— START OF Input data —

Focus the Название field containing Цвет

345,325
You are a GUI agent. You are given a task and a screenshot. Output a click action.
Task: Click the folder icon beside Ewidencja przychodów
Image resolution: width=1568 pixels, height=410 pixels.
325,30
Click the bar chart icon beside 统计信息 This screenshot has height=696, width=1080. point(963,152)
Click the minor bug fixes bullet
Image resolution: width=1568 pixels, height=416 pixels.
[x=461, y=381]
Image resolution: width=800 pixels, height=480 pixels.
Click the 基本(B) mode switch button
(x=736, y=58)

— END OF Input data —

What to do> Change every "icon" in the lines above to "symbol" and give the lines again with nothing else altered.

Written reply>
Focus the Название field containing Цвет

345,325
You are a GUI agent. You are given a task and a screenshot. Output a click action.
Task: Click the folder symbol beside Ewidencja przychodów
Image resolution: width=1568 pixels, height=410 pixels.
325,30
Click the bar chart symbol beside 统计信息 This screenshot has height=696, width=1080. point(963,152)
Click the minor bug fixes bullet
Image resolution: width=1568 pixels, height=416 pixels.
[x=461, y=381]
Image resolution: width=800 pixels, height=480 pixels.
Click the 基本(B) mode switch button
(x=736, y=58)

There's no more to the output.